Multilevel and Sequential Monte Carlo for Training-Free Diffusion Guidance
This addresses the need for efficient and unbiased conditional generation in diffusion models for applications like image synthesis, though it is incremental as it builds on existing Monte Carlo methods.
The paper tackled the problem of accurate, training-free guidance for conditional generation in diffusion models by proposing a sequential Monte Carlo framework with multi-level variance reduction, achieving state-of-the-art results including 95.6% accuracy on CIFAR-10 with 3x lower cost-per-success than baselines.

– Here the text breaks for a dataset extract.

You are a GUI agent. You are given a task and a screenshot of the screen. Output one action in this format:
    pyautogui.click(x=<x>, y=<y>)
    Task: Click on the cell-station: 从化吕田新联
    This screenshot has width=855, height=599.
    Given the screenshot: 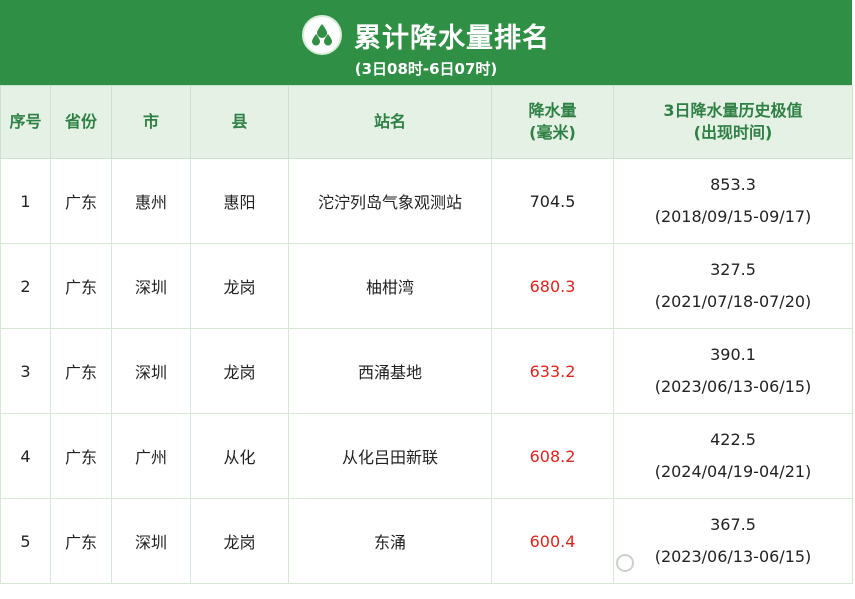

We address the problem of accurate, training-free guidance for conditional generation in trained diffusion models. Existing methods typically rely on point-estimates to approximate the posterior score, often resulting in biased approximations that fail to capture multimodality inherent to the reverse process of diffusion models. We propose a sequential Monte Carlo (SMC) framework that constructs an unbiased estimator of $p_θ(y|x_t)$ by integrating over the full denoising distribution via Monte Carlo approximation. To ensure computational tractability, we incorporate variance-reduction schemes based on Multi-Level Monte Carlo (MLMC). Our approach achieves new state-of-the-art results for training-free guidance on CIFAR-10 class-conditional generation, achieving $95.6\%$ accuracy with $3\times$ lower cost-per-success than baselines. On ImageNet, our algorithm achieves $1.5\times$ cost-per-success advantage over existing methods.